Pero la receta que os traigo hoy es fácil, fácil, fácil y súper efectiva. Mucho. Hacía tiempo que no tenía la ropa tan limpia. Sí, en casa somos un poco guarrillos y rara es la prenda que luce una colección de medallas...
Ya os conté hace un par de semanas que el jabón casero hecho con aceite reciclado es de lo mejor que hay para la ropa. Y esto no lo digo yo, esto es sabiduría popular entre las abuelas. Cada vez que entra alguna en mi casa, suspira y vuelve a suspirar cuando ve el jabón y me dice: "Esto es lo mejor para las manchas de grasa". Comprobadísimo lo tengo. Y ya sabemos todos que las abuelas, en estas cosas, no se equivocan nunca.
Así que me puse a buscar maneras de reciclar mi jabón reciclado en un jabón utilizable para la lavadora.
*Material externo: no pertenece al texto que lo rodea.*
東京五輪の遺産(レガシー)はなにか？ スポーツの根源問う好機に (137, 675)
La receta del jabón líquido la estoy perfeccionando, porque todavía no me gusta como queda... pero la del jabón en polvo os la doy ya, encantadísima, porque funciona, como dicen en inglés like a charm. Vamos, a la perfección.
Y es muy, muy, muy fácil de hacer. Necesitáis:
- entre 200 y 300 gramos de jabón reciclado.
- 1/2 taza de percarbonato de sodio o carbonato de sodio (la famosa "washing soda", yo la compro en Mercadona, la llaman Blanqueador o algo así, fijaos en la composición química. También se puede comprar por internet, por ejemplo, aquí)
- 1/2 taza de bórax (optativo, hay gente que lo considera irritante. Si preferís no usarlo podéis sustituirlo por 1/2 taza de bicarbonato de sodio)
- 2 cucharadas de sal
- aceites esenciales (a mí me gustan el de menta y el de eucalipto)
Lo primero que tenéis que hacer es rallar el jabón. Yo prefiero hacerlo con un rallador grueso, pero si lo preferís, podéis picarlo o rallarlo pequeñito.
Cuando ya esté rallado, lo mezcláis con el percarbonato, el bórax y la sal. Si habéis usado un rallador grueso, podéis pasar la mezcla por un robot de cocina para que quede todo bien incorporado. Yo lo hago siempre, porque me gusta más, queda más uniforme y la textura es más auténtica.
Le añadís unas gotitas de aceite esencial a vuestro gusto para que huela bien (ojo, si el jabón ya tenía aceites esenciales intentad que sean aromas que se complementen) y ya lo tenéis.
Yo uso 2-3 cucharadas por lavado, así que os podéis imaginar lo muchísimo que me cunde (y el pastón que nos ahorramos).
Y sí, la bolita de las fotos es una bola para la secadora... La semana que viene os enseño a hacerlas y os cuento los beneficios que tiene usarlas.
¿Qué? ¿Estáis decididos a probar? ¿O este tema os da un poco igual? ¿Tenéis en cuenta que la piel es el órgano más grande que tenemos o sois de los de "de algo hay que morirse"?